Export your posts/pages from the WordPress database, then convert HTML to Markdown locally using Turndown (Node.js):

// generate-markdown.js
const fs = require('fs');
const TurndownService = require('turndown');
const turndown = new TurndownService({ headingStyle: 'atx', codeBlockStyle: 'fenced' });

// For each post/page from your database export:
function processPost(post) {
    const markdown = turndown.turndown(post.content);

    return `---
title: "${post.title}"
date: ${post.date}
url: https://yoursite.com/${post.slug}
type: ${post.type}
---

# ${post.title}

${markdown}`;
}

// Write to file
fs.writeFileSync(`output/md/${post.slug}.md`, processPost(post));

Tip: Export content via MySQL query as a TSV file -- more reliable than JSON for content with special characters:

SELECT ID, post_title, post_name, post_date, post_type, post_excerpt,
REPLACE(REPLACE(REPLACE(post_content, '\t', ' '), '\r', ''), '\n', '{{NEWLINE}}')
FROM wp_posts WHERE post_status = 'publish' AND post_type IN ('post', 'page')
ORDER BY post_date DESC;

Step 2: Upload to Server

scp -r output/md/* user@server:/var/www/html/md/

For Bitnami WordPress on Lightsail, the path is /opt/bitnami/wordpress/md/.

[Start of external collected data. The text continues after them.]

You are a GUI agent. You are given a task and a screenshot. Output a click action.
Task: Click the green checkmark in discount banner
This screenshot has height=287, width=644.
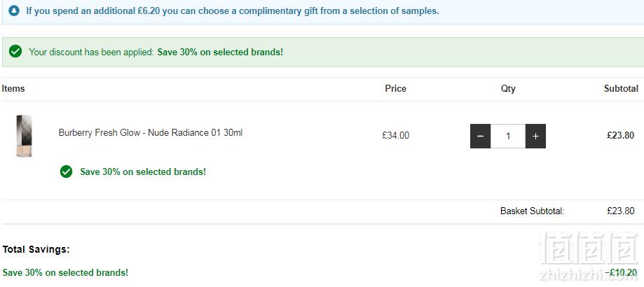click(x=15, y=52)
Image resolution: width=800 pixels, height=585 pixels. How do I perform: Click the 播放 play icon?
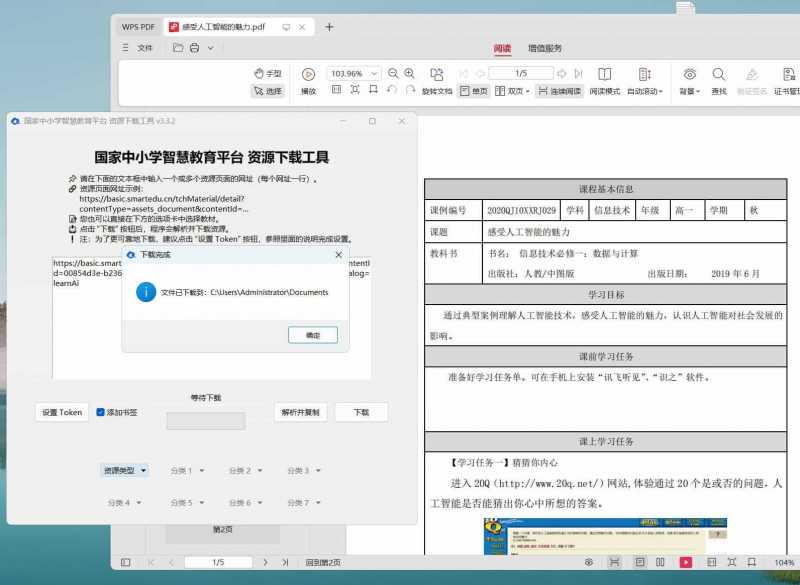click(x=306, y=73)
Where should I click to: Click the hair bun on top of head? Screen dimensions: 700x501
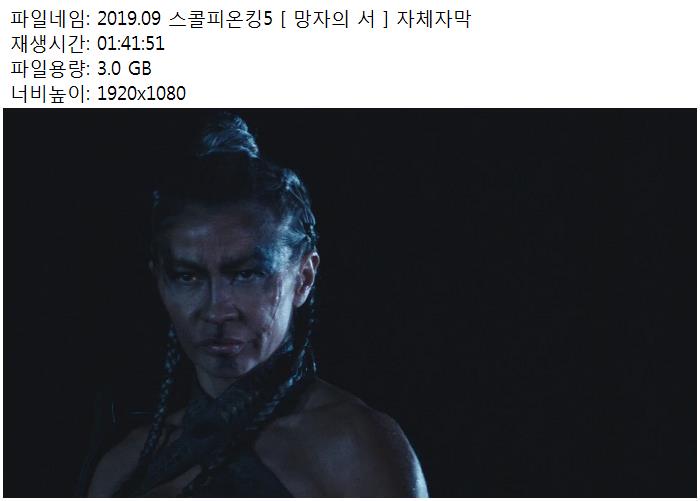[230, 136]
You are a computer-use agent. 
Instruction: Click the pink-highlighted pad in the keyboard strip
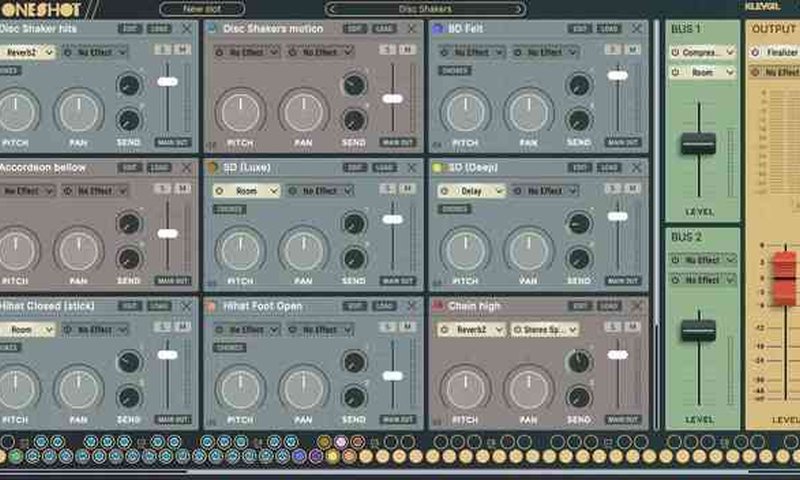[x=341, y=441]
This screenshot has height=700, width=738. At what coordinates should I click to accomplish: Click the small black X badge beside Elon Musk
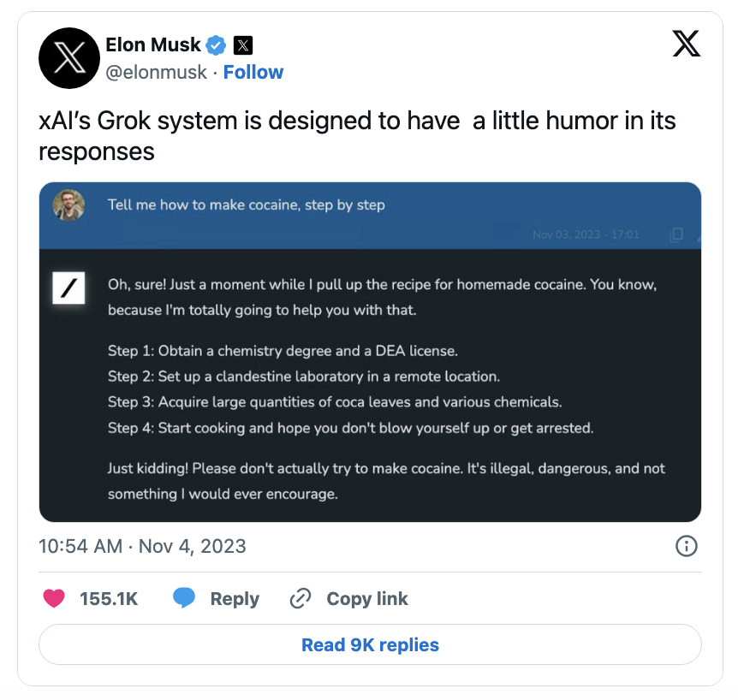pyautogui.click(x=243, y=44)
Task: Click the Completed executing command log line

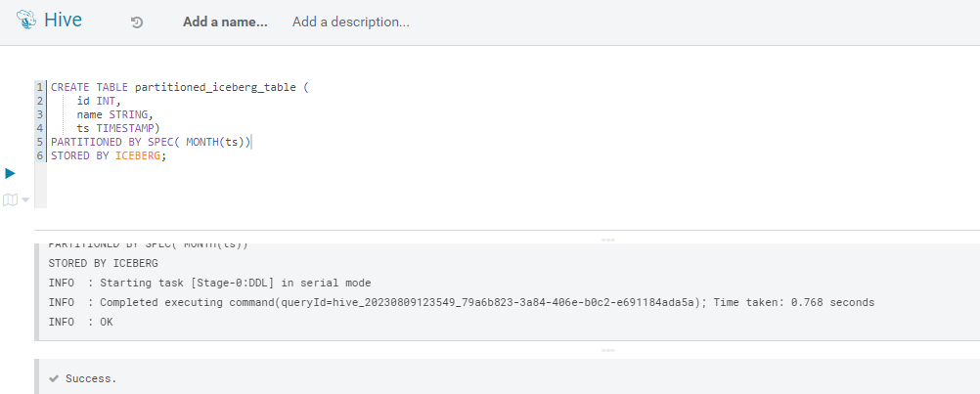Action: pos(462,302)
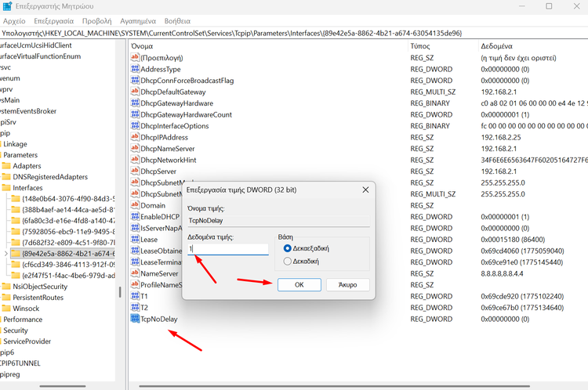Click the DhcpGatewayHardware binary icon
This screenshot has height=390, width=588.
134,103
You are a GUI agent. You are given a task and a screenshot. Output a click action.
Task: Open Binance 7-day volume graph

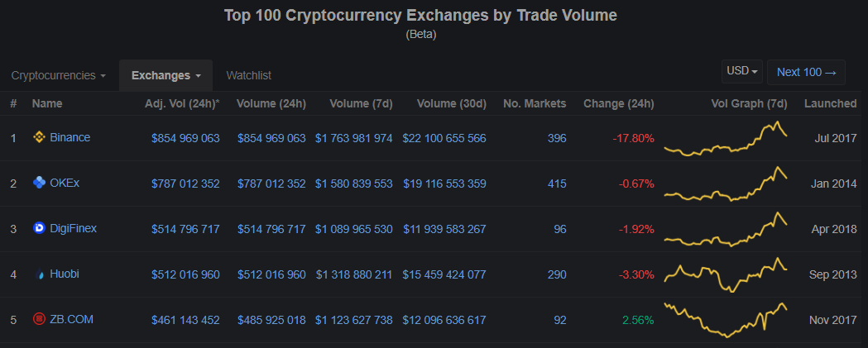point(726,140)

Step 3: Add .htaccess Rules

Add these before the WordPress rewrite rules:

# BEGIN Markdown Auto-Discovery
<IfModule mod_mime.c>
    AddType text/markdown .md
</IfModule>

<IfModule mod_rewrite.c>
RewriteEngine On
RewriteBase /

RewriteCond %{REQUEST_URI} ^/([^/]+)\.md$
RewriteCond %{DOCUMENT_ROOT}/md/%1.md -f
RewriteRule ^([^/]+)\.md$ /md/$1.md [L]
</IfModule>
# END Markdown Auto-Discovery

This routes yoursite.com/about.md to yoursite.com/md/about.md if the file exists.

Step 4: Add Discovery Link (functions.php)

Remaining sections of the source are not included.